**Brano selezionato**

La responsabilità precontrattuale, peraltro, non è limitata al caso di rottura ingiustificata delle trattative, ma, consistendo l’art. 1337 c.c., in una clausola generale può risultare da ogni comportamento sleale o contrario a correttezza che abbia significativamente inciso sulle trattative.
Sotto il profilo della sua natura giuridica, poi, la giurisprudenza prevalente tende a ricondurla nell’alveo della responsabilità aquiliana, con la conseguenza per cui “qualora gli estremi del comportamento illecito siano integrati dal recesso ingiustificato di una parte, non grava su chi recede l’onere della prova che il proprio comportamento corrisponda ai canoni di buona fede e correttezza, ma incombe, viceversa, sull’altra parte l’onere di dimostrare che il recesso esuli dai limiti della buona fede e correttezza” (Cass. Civ., Sez. II, 3.10.2019, n. 24738).
Tanto chiarito in diritto, ritiene il Giudicante che nel caso di specie non siano ravvisabili gli estremi di una responsabilità precontrattuale in capo all’odierna convenuta.

**Contenuto dei dati**

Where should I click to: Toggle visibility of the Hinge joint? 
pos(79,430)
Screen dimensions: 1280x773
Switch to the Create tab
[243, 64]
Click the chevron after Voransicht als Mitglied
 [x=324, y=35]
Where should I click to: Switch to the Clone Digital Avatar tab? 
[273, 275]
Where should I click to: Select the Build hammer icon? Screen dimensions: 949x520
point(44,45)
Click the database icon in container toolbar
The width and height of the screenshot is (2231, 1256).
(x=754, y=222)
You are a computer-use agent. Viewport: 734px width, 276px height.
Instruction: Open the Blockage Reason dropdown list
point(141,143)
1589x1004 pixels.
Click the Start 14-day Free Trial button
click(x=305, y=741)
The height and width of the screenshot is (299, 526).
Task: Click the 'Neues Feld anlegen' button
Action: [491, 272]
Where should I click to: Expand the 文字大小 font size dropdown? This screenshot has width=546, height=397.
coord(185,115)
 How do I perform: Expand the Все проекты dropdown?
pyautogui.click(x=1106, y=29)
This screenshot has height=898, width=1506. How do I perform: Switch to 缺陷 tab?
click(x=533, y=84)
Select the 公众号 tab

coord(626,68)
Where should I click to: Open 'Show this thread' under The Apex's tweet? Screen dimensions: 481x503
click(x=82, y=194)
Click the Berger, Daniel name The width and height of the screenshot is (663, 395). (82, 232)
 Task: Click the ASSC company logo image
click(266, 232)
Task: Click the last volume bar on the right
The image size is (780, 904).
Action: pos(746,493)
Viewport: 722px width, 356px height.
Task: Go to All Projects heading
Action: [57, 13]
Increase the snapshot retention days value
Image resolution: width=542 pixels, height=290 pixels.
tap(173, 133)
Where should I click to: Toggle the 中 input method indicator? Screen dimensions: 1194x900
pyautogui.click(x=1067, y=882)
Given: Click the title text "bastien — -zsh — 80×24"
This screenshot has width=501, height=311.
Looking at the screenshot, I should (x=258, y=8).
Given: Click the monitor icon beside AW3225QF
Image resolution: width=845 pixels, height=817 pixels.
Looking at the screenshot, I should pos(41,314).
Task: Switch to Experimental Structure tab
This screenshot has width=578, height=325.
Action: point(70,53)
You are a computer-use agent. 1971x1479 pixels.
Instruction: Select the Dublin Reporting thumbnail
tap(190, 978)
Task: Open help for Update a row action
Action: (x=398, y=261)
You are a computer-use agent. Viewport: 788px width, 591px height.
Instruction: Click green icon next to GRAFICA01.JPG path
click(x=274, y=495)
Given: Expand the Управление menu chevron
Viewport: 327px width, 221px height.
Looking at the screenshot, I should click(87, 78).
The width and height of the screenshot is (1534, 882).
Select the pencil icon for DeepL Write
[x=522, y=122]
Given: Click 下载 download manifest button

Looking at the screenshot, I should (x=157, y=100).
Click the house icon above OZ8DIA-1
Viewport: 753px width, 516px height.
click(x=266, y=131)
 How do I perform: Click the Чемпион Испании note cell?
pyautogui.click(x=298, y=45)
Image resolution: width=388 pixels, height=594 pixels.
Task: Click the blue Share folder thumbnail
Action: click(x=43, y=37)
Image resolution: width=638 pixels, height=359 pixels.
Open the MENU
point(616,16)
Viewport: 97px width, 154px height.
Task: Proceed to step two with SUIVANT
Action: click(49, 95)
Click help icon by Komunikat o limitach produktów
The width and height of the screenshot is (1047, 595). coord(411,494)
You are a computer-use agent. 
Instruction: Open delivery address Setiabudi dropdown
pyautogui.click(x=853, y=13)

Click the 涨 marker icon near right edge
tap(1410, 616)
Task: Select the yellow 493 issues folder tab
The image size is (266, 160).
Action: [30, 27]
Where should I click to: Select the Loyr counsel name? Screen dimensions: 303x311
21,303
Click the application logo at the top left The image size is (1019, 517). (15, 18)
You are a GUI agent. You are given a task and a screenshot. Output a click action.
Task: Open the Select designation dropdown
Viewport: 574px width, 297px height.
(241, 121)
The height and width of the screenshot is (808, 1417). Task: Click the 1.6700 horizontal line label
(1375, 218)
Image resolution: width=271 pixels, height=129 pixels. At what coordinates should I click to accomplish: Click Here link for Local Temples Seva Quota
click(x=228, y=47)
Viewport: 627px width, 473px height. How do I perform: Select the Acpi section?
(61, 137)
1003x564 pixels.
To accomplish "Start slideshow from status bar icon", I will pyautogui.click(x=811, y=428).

**Compito richiesto A**
Riscrivi le voci che vanno dalla riga contenente "Click the database icon in container toolbar" alla riga contenente "point(141,143)", entrambe incluse, e sostituisci "database icon" con "storage icon" senza cambiare nient'altro.
**Compito richiesto B**
Prosegui il brano sulla responsabilità precontrattuale a partire dalla sua ultima frase.

**Risultato dell'esercizio A**
Click the storage icon in container toolbar
The width and height of the screenshot is (2231, 1256).
(x=754, y=222)
You are a computer-use agent. Viewport: 734px width, 276px height.
Instruction: Open the Blockage Reason dropdown list
point(141,143)

**Risultato dell'esercizio B**
Innanzitutto, non sussistono elementi idonei a far ritenere che le trattative tra le parti in ordine alla concessione dell’immobile in locazione fossero in uno stadio talmente avanzato da aver ingenerato nella parte attrice il serio e legittimo affidamento in ordine alla conclusione del contratto. L’unico dato in tal senso, infatti, è rappresentato dalla già citata lettera raccomandata del 13.3.2010, con cui la S. richiedeva formalmente al conduttore di rilasciare l’immobile in tempi utili da consentire la locazione in favore della C., mentre non risultano documentati scambi di corrispondenza o altri contatti tra le parti tesi a definire modalità e tempistiche di conclusione del contratto di locazione, così come pure non risulta che ne fossero stati concordati gli elementi essenziali.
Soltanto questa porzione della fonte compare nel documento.